J’observerai les mondes dispersés dans l’espace, les siècles balancés sur les ailes du Temps, les empires hérissés de baïonnettes, les rois, les banquiers, les propriétaires couverts d’or. Et je me dirai : le bras de l’individu ne peut rien contre l’état des monarchies, des sociétés et des univers. Ton corps est prisonnier jusqu’à ce qu’une force supérieure vienne tirer parti de sa faiblesse.
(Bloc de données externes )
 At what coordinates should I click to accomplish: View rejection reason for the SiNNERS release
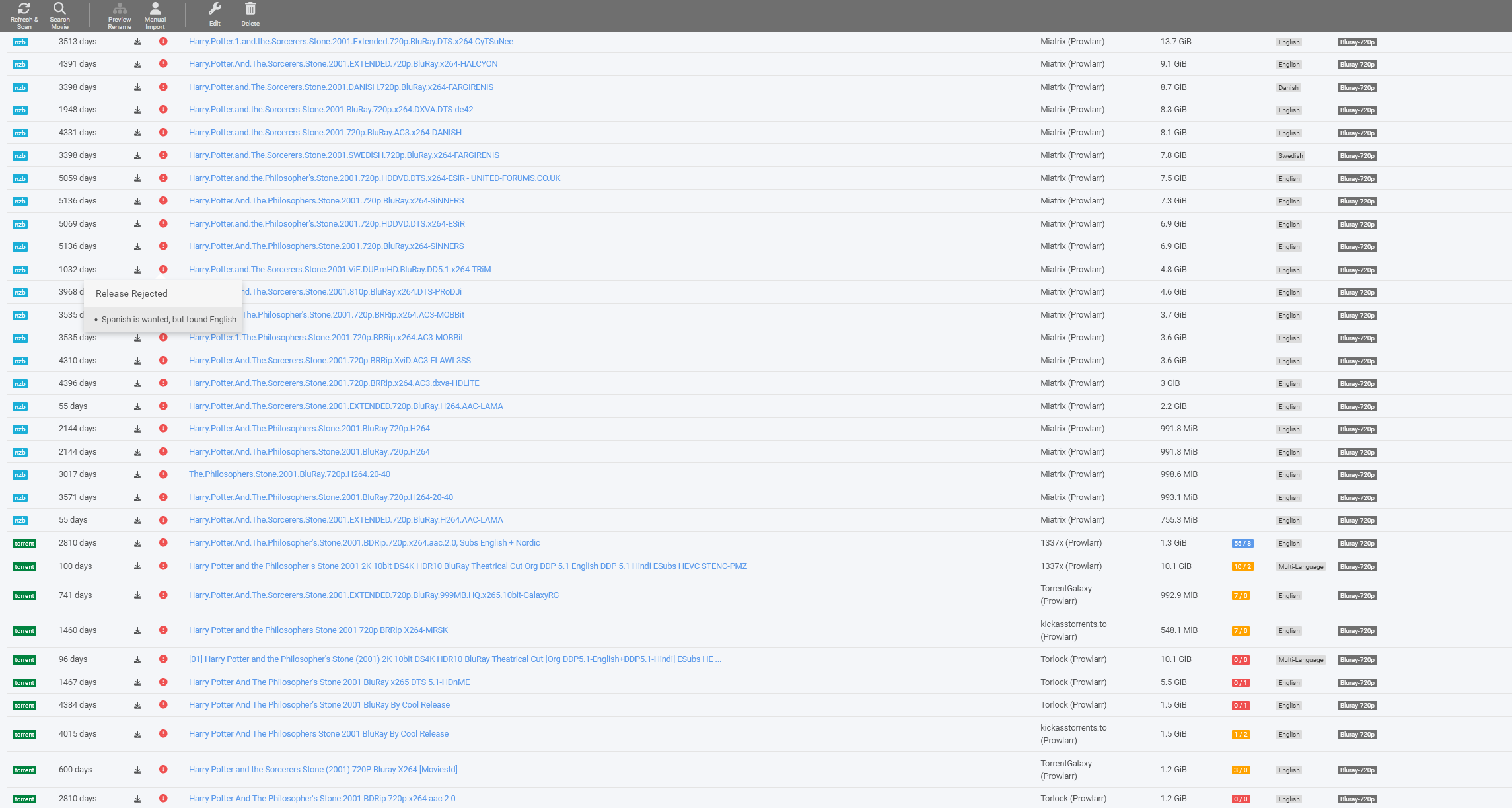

Mais si j’approche mon doigt de la fourmi qui rampe, je la verrai se dérober parmi les herbes et les pierres sans abandonner son précieux fardeau ; je me lasserai de son obstination, de sa ruse et la laisserai ramasser ses provisions d’hiver. Et je me dirai : chaque être tient sa place dans la nature, l’homme comme la fourmi. Notre persévérance, notre génie peuvent tirer bon parti de l’ordre social et universel. Donc, je me raidirai par la pensée contre toute injustice ; donc je persisterai dans ma révolte tant qu’il restera de l’air en mes poumons ; donc je fraierai par mon idée le chemin de puissances physiques supérieures à la mienne. Ainsi je provoquerai leur action toujours lente ; et quand elles frapperont, je frapperai comme elles. Mais jusque là je méditerai, je travaillerai. Que ferais-je avec ma main ?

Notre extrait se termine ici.